We were at the Detroit Opera House twice this weekend for a Michigan Opera Theatre production of Verdi’s “La Traviata”. Generally on this venue I would discuss the ballet in the second act—which was well choreographed and performed, especially given the limited room on stage the dancers had.

However “La Traviata” is made for the thread on updating nineteenth century classics. It is often updated—since the original production was in costumes and sets from the time of Louis XIV, even setting it in the Paris of 1850, the year of its premiere, would be considered updating.

What always defeats any attempt to make the story more congenial to late twentieth or early twenty-first century tastes, though, is the central conflict of the libretto and the scene upon which the conflict turns. The libretto made perfect sense in Italy and France in 1850. Now it is unbelievable and could be offensive to large sections of the opera-going population.

The central scene takes place in the home of Violetta Valery. She is a retired courtesan from the demimonde of Paris who has fallen in love with Alfredo Germont. She has abandoned her old life and is in the process of selling everything she owns so that she and Alfredo can afford to continue to live together. Alfredo’s father shows up and first demands then begs Violetta to leave Alfredo so that Alfredo’s sister “a girl virginal and pure” can marry the man of her dreams.
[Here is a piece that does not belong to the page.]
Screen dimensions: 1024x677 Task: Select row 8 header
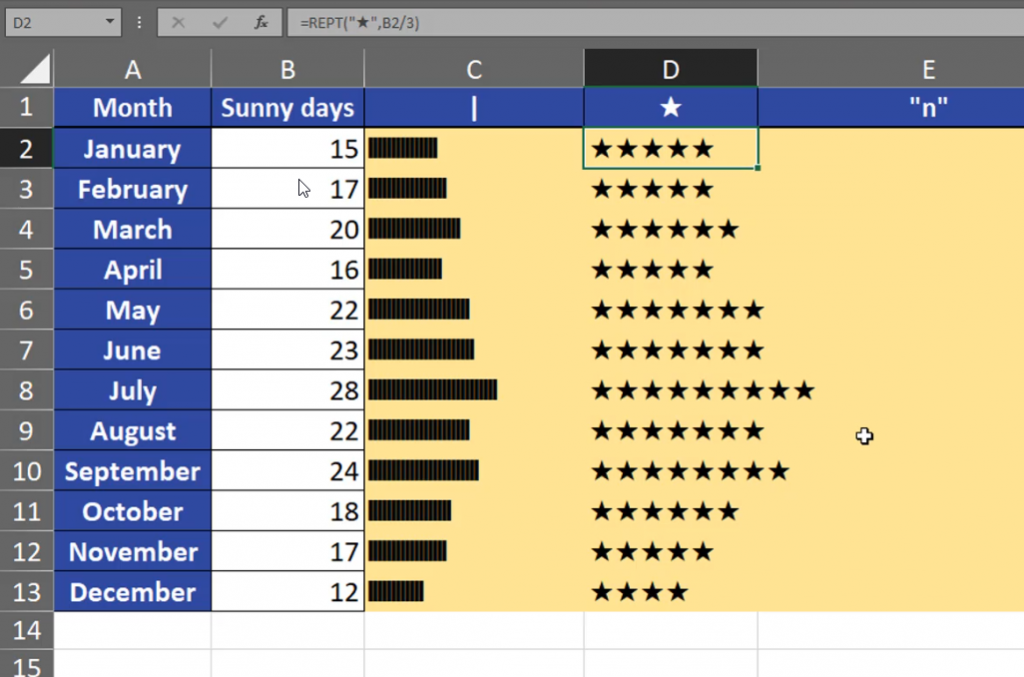pos(27,391)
If the scandalous living arrangements continue, the marriage is off. Of course, with the period’s moral code, a marriage between Alfredo and Violetta is out of the question. To add a bit more pathos, Violetta is dying of consumption and knows she has only a few months to live and is happier than she has ever been.

At the end of this scene, a woman sitting in our section was just seething. We had been talking with her and her companion before the opera started. It was the second time she had been to an opera and she was bemused and outraged at why Violetta and Alfredo would even listen to his father. And at the end of the opera, about an hour later, she was part of the screaming, stomping, roaring ovation that greeted the singer who had been Violetta that evening.

By that time, our section mate had, almost against her will, been seduced by Verdi as Violetta had been seduced by love. She had “bought into” the insanely straight-laced social mores of mid-nineteenth century southern Europe that were necessary for this story to work. The combination of a story believable on its own terms, ravishingly beautiful music and an electrifying performance brought her into Verdi’s world, which might be the only one in which this opera could exist.

4Ts mentioned the Trump Tower “Marriage of Figaro”, which I agree did not work very well. The “Cosi fan tutte” set in Despina’s Diner on the New York State Thruway, though, was a real gem and expressed Mozart and DaPonte’s edgy battle of the sexes as well as most productions I have seen. Both were done by the same director.

Ballet is much more vital than opera just now—it takes millions of dollars and years of work to get a new opera on stage, for example. While it seems that new ballet works are constantly being created. There are a lot of good reasons for this, all of which are beyond the limits of this thread. One result of the it, though, is that opera has become a real director’s or producer’s art, which leads to many of the horrors that are inflicted on an unsuspecting public.

By the way, the Act II ballet was choreographed by Joanne Cusmano although the dancers were not credited in the program. More on it in another post.